Hey lovely people! I’ve built a dilution calculator for you! I’ve recently discovered that it’s not as easy as it might seem to dilute essential oils. Why? Because some oils are produced as “blends”, essentially pre-diluted oils. This is fantastic if the blend is created with the dilution you want! But what if it isn’t? What if the bottle in your hand is 20% lavender EO, and 80% fractionated coconut oil, but you’re using it for a child and want a 5% blend? What now, huh?

I ran into this question on an internet forum. Luckily, I had enough chemistry in high school and college to know what I’d need to do.
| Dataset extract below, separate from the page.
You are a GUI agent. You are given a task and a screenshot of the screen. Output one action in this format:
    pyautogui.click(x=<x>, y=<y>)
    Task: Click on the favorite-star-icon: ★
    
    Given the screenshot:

A quick check to make sure I was using the right formula, and I was all good. (One of the comments read, “Treat it as a 100% oil anyway”. Don’t do this! I ran the calculations, and it’s a big difference in some cases!)

But what about normal people? Those not inclined to locate their old textbooks? Those not interested in knowing you need to use C1V1=C2V2? I decided to make a chart. To create the chart, I built a calculator in the Open Office version of Excel, for my convenience. Then I thought, “Why not just publish the calculator? Duh!”.  Except you can’t. Or, at least, I couldn’t. WordPress is picky about what code they allow on their site, for security, and this wasn’t going to fly.
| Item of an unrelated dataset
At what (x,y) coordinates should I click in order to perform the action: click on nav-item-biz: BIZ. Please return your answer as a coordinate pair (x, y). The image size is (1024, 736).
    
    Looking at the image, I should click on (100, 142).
So I started searching for a calculator-building app, plug-in, or site. After a week of coding errors and working to figure it out on my own, I finally made it function here, for you! For specifics on the math, I’ve added an example below the dilution calculator. To get down and dirty with the formula, check out this video from St. Joseph’s University.
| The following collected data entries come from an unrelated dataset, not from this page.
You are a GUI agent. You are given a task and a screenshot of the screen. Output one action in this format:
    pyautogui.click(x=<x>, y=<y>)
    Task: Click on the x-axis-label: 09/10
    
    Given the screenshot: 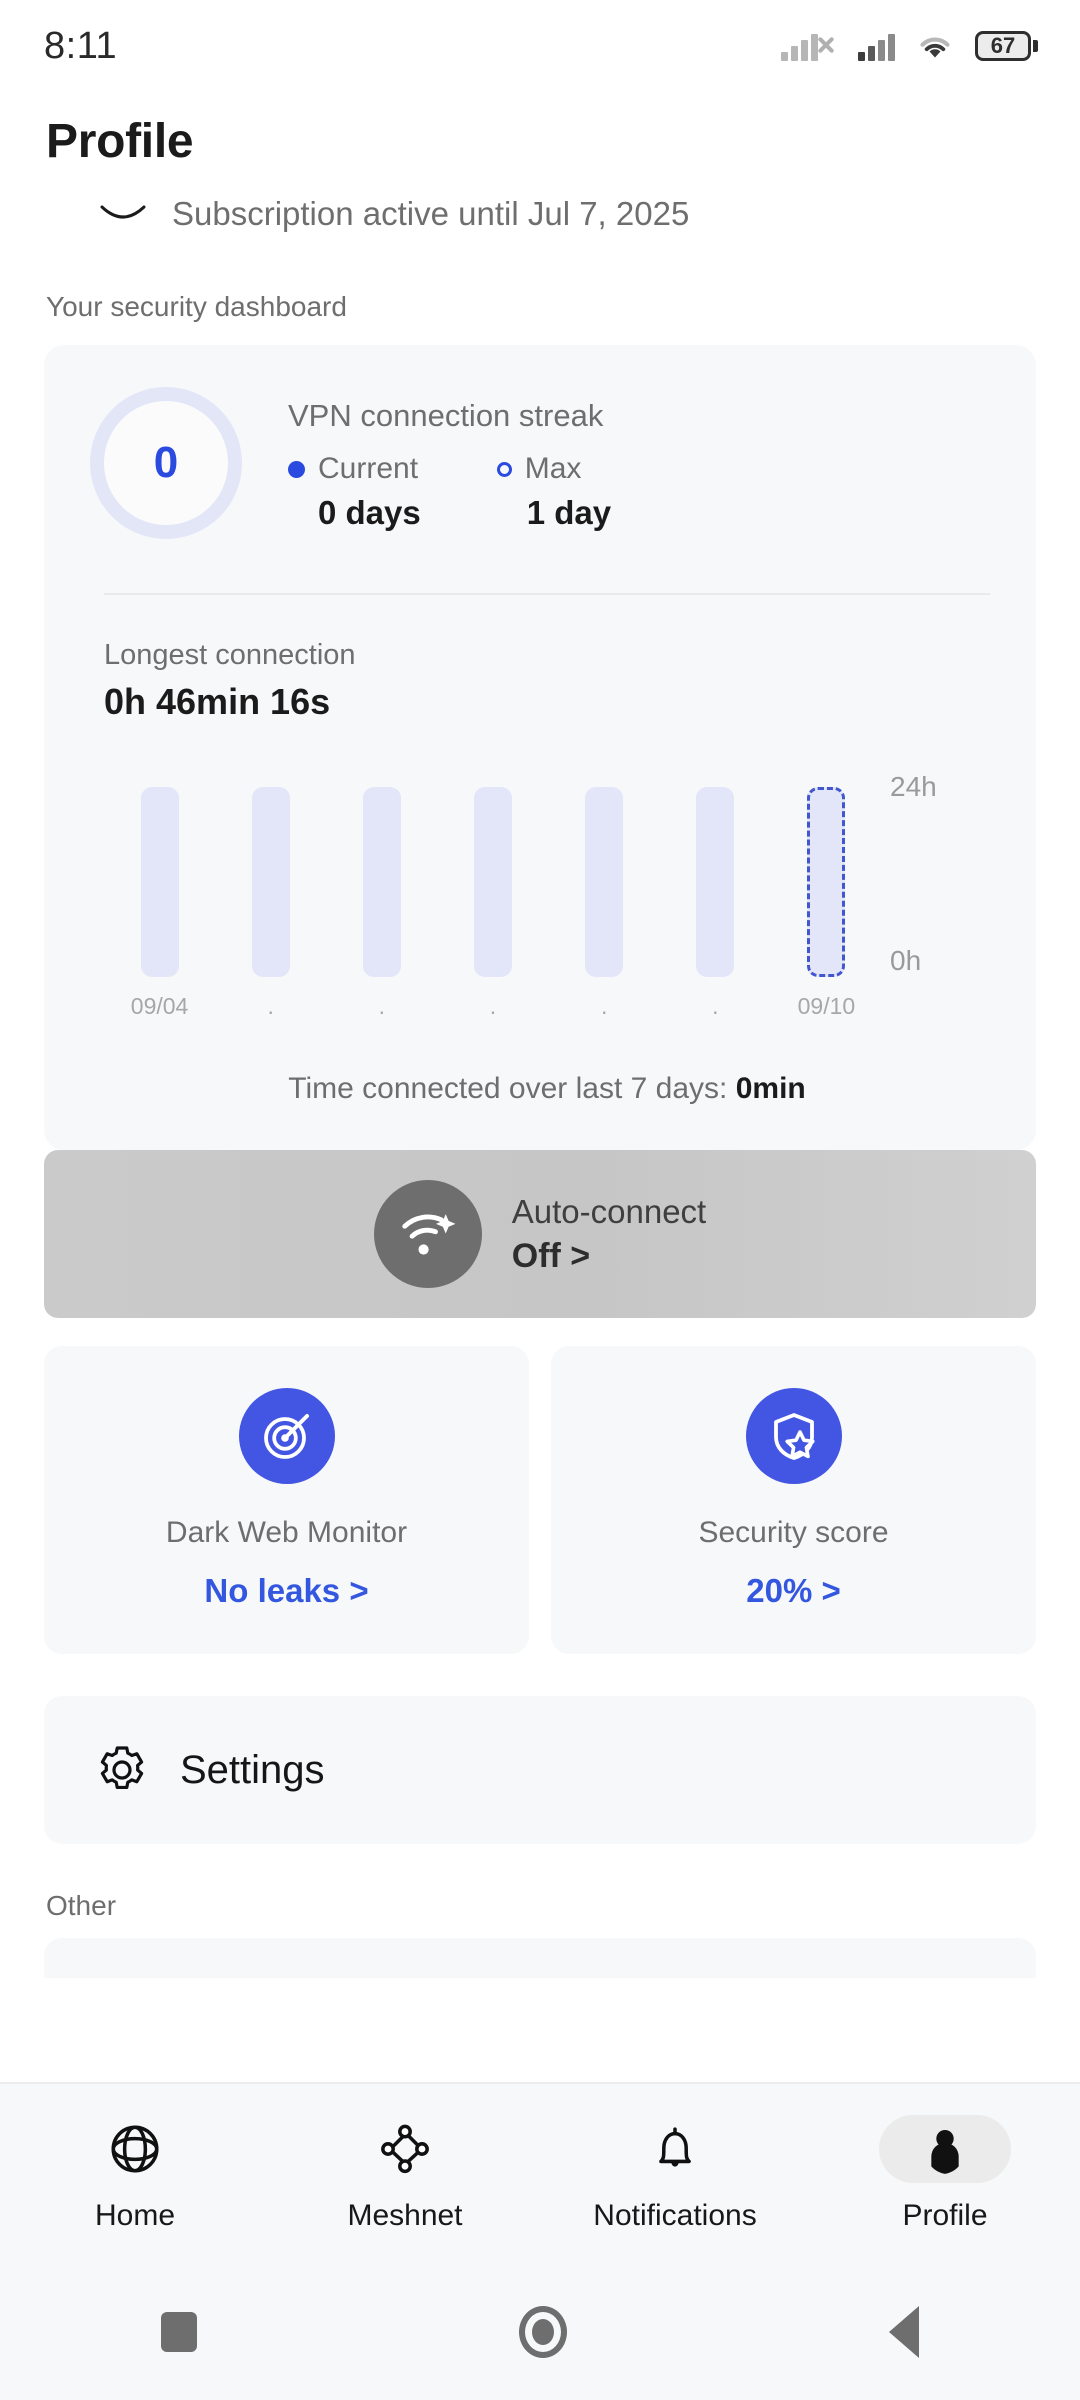 What is the action you would take?
    pyautogui.click(x=826, y=1006)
• The specific oils used will alter the exact dilution. There are approximately 20 drops of essential oil per milliliter. More viscous oils will have fewer, larger drops, while lighter oils will have more, smaller drops. This 20-drop conversion is the industry standard.
• If you wish to use sizes not indicated, it is possible to “extrapolate”. This means that if you wish to make three ounces of a blend, you can use the one-ounce dilution calculator. Just multiply your result by three!
• You can’t make your oils stronger with this dilution calculator. It will give an answer, but that answer is nonsense. It may also read “Infinity Drops” while you’re working – once you’re finished that will go away. That’s not an answer, it’s a way to blow through your retirement savings!
• Always add the essential oils to the container first, then follow with carrier oil.

## Use This Essential Oil Dilution Calculator

1. Enter the current percentage of essential oils in your blend, as a decimal. Don’t remember how? It’s OK! Pure essential oil is 100%, and when written as a decimal, that’s the number one (1). Anything lower than 100% will have a decimal. So 99% would be written as “0.99”. And 50% blends would be “0.5”. If you have trouble, this is a fantastic explanation of the process!
2. Choose the size of your vessel, or the closest one that will work. If you’re making a teaspoon of something, you’ll add the essential oils to the teaspoon, then add carrier oil to the top. If you need to make a tablespoon, that’s three teaspoons – just use the teaspoon option and multiply the answer by three!
3. Enter your desired outcome, again as a decimal. Remember, some blends get really dilute, like blends intended for small children – so count those zeros! 25%, a very strong blend for short-term topical use, is “0.25”. A 2.5% blend for regular topical adult use is “0.025”. And a common blend for use with young children is 0.25% – written as “0.0025”.
4. If you get an answer that doesn’t seem to make sense, please let me know in the comments! I’ve worked through a number of possible combinations, and it has worked well. But since I created it, only you can help me make it better!

## The Formula

No big secrets here. This is high school chemistry, or it was in Chem II with Mr. Dunfee at Bellaire High School back in 19noneofyourbusiness. The formula is C1V1=C2V2C1 is equal to the concentration of the initial blend, and C2 is the final concentration. V1 is the original volume (in this case, milliliters of essential oil), and V2 is the final volume. Usually used to find the total volume of a solvent needed for making solutions, it was easily adaptable to this purpose.

So, to check the dilution calculator, let’s say you have a blend that is bottled at 20% essential oil, and 80% FCO. You want to create a 10ml roller ball blend that is 2% essential oil, and 98% FCO. What would you do?

## Set it Up

C1V1=C2V2
(0.20)(V1)=(.02)(10ml)
(0.20)(V1)=0.2ml
V1= 1ml

## Finish It

You need 1 milliliter of your initial blend in your final blend. Using the approximation that there are 20 drops per milliliter, that means you’d add 20 drops of your initial blend to the bottle, then 9ml of carrier oil to “top off” the 10ml total. Using the formula and measuring in milliliters does allow for more accurate blends. It also means you work in very small units and need special equipment to measure them.